Li avevamo lasciati con la pubblicazione di un mini album per un’etichetta americana, la Forgotten Empire, andato poi esaurito in breve tempo. I Mantra Above The Spotless Melt Moon, rock di qualità dalla zona vesuviana, hanno da due mesi pubblicato “Rooms”, ep di quattro brani con la Rare Nois Records, label inglese.

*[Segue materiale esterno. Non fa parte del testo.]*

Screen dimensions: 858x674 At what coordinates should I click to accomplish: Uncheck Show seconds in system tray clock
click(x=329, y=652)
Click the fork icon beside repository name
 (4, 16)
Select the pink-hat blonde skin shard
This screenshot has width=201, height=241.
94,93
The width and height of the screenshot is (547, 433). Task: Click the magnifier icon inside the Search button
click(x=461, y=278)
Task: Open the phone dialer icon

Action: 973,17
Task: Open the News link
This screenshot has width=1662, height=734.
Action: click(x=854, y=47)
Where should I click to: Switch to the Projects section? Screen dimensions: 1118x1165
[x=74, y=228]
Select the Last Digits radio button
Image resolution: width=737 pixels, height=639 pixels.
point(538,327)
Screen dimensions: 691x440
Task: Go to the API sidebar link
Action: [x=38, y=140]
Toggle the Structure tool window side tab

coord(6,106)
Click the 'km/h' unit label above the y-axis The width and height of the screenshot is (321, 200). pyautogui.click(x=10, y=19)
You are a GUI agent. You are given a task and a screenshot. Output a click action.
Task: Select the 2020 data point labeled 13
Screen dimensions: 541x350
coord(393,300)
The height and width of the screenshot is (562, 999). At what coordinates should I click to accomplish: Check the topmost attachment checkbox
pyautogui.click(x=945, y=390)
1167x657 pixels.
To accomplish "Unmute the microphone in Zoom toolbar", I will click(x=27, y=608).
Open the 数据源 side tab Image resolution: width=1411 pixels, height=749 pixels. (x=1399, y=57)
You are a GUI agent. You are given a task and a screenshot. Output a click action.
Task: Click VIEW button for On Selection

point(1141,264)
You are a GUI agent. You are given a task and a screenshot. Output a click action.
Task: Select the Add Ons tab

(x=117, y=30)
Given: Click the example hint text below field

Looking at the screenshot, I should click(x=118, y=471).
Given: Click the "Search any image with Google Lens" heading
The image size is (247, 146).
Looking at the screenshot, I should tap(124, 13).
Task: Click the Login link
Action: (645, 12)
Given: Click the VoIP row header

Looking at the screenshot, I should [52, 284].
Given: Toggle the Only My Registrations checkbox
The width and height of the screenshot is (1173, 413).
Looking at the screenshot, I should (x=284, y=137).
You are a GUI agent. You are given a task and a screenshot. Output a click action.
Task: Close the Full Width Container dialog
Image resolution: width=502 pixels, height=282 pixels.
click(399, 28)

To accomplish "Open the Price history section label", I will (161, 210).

Insomma di italiano c’è poco, a partire dai brani, tutti in inglese, e dalle influenze principali: Mogwai, Silver Mt. Zion, Sigur Ros, Radiohead. Rock dilatato, emozionale, chitarristico, da alba sognante. Davide (basso e synth), Adriana (voce e chitarra), Maurizio (chitarra) e Salvio (batteria) dal vivo sono ancora più maturi, e forse meno ostici rispetto ai primi tempi.

“Siamo maturati- dichiara Davide- e vediamo all’evoluzione come un normale processo umano. Non vogliamo chiuderci in uno stereotipo musicale”. I Mantra non somigliano affatto a nessuna band campana: “le nostre influenze derivano dall’estero, anche se ci sono compositori italiani, come Morricone e Battiato, che apprezziamo molto. A noi piace suonare ovunque ma qui non c’è una forte cultura musicale”.

Il primo brano, Helder Pablo Moreira (l’autore dell’artwork del disco), è stato spesso accostato alla vocalità di Bjork, grazie alle voce tenue di Adriana. “Il paragone si ferma lì, anche se ce lo dicono spesso- fa sapere Davide. Tuttavia, resta palpabile l’influenza di artisti islandesi e non solo, con un sound ossessivo (mai banale)come The Fog, spesso ipnotico, che violenta e poi si adagia. Come i testi, strettamente personal:“Ci piace definire le nostre canzoni, canzoni sconfitte (Defeated Song sarà anche il titolo del loro primo album, previsto per il 2010).

“Soffriamo il malumore sociale, l’angoscia generazionale, l’annullamento culturale del nostro mondo. Descriviamo scenari postatomici, truci e malinconici in cui l’uomo scava nel suo profondo alla ricerca di una pace interiore spesso troppo difficile da ritrovare”. Una confessione che da personale diventa universale quella dei Mantra.

E la scena rock campana? “Purtroppo non esiste nessuna scena. Non vedo un movimento con  un’identità di matrice partenopea”. Una dichiarazione, che, prevede Davide, farà incazzare qualcuno.

Luigi Ferraro


~ di campaniarock su dicembre 24, 2009.